### WHAT TO WORK ON
Pull out each line of the data that includes the word "This".

### DATASET ENTRIES
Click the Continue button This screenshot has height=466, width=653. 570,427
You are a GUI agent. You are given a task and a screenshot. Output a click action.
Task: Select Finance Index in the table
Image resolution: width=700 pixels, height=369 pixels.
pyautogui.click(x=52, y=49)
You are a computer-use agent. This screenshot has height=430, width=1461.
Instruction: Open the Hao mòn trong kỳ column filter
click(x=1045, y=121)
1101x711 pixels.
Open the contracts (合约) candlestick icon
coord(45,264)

==

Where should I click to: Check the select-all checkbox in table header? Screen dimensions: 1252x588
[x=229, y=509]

### TASK RESPONSE
Click the Continue button This screenshot has height=466, width=653. 570,427
You are a computer-use agent. This screenshot has height=430, width=1461.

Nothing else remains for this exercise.